Android 4.1 (JellyBean) gets ASLR and other security updates

  • ASLR (Address Space Layout Randomization) was introduced in Android 4.0 but was not fully implemented
  • Android 4.1 adds PIE (Position Independent Executable) support, Heap randomization and Linker randomization
  • These additional mitigation techniques, combined with the existing DEP (Data Execution Prevention) and hardware based NX (No eXecution), make it very impractical to exploit buffer/stack overflow and memory corruption attacks
  • Android has long used OpenBSD’s dlmalloc and cmalloc memory allocators for improved security
  • Android 4.1 also enables the upstream Linux kernels dmesg_restrict and kptr_restrict that disable unprivileged users from reading the kernel ring buffer and many sensitive parts of /proc
  • Detailed Analysis of Android 4.1 Security

AMD releases new Catalyst drivers (12.6) that no longer break Microsoft EMET

  • CERT recently approached AMD with information pertaining to what they believed to be a possible video driver vulnerability exposed by non-default settings of the Microsoft Enhanced Mitigation Experience Toolkit (EMET).

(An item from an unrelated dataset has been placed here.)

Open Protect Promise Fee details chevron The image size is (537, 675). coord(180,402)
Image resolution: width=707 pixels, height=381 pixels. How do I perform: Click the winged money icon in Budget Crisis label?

EMET is a security test tool that allows system administrators to create test conditions to validate correct behavior of system components or indicate potential weak points.
  • The AMD Catalyst 12.6 driver for the AMD Radeon HD 7000, AMD Radeon HD 6000, and AMD Radeon HD 5000 Series is designed to resolve a possible video driver vulnerability issue and to minimize the occurrence of system crashes
  • AMD Blog Entry on ASLR fix – AMD explains why it took them until the end of June to fix a bug reported in February
  • CERT Advisory
  • Updated CERT Blog

Video demonstrates Apple App Store Payment Bypass, leaving developers out of pocket

  • Using a simple 3 step process, users can trick iOS applications into thinking that the user had purchased additional content
  • The three step process involves:
  • Installing a CA Certificate (so the following certificate is trusted)
  • Installing the Certificate of the pirate proxy, in-appstore.com
  • Changing the DNS servers in the WiFi settings
  • This is basically a purposeful ‘Man In The Middle’ attack, passing the purchase attempt through the pirate proxy rather than the real Apple app store
  • It seems that many iOS applications do not actually verify the receipts for purchases using the iTunes API
  • The developer of the bypass proxy notes that since any attempt to verify the receipt would go through the proxy, it can still be spoofed
  • The only way to ensure that a receipt is real, is to verify it using a server controlled by the developer of the app, and from there make the call to iTunes
  • This means that the proxy could still target individual apps and forge responses from those servers
  • What the iTunes API needs to do, is add an additional layer of security beyond TLS (SSL), by signing receipt checking responses with a private key from Apple, that can then be checked against a published public key
  • In the interim, Developers could implement such a system themselves, calling their own server to verify the receipt, that serve then passes the request to Apple, and then adds a signature
  • “The security of the App Store is incredibly important to us and the developer community,” Apple representative Natalie Harrison, told The Loop . “We take reports of fraudulent activity very seriously and we are investigating.”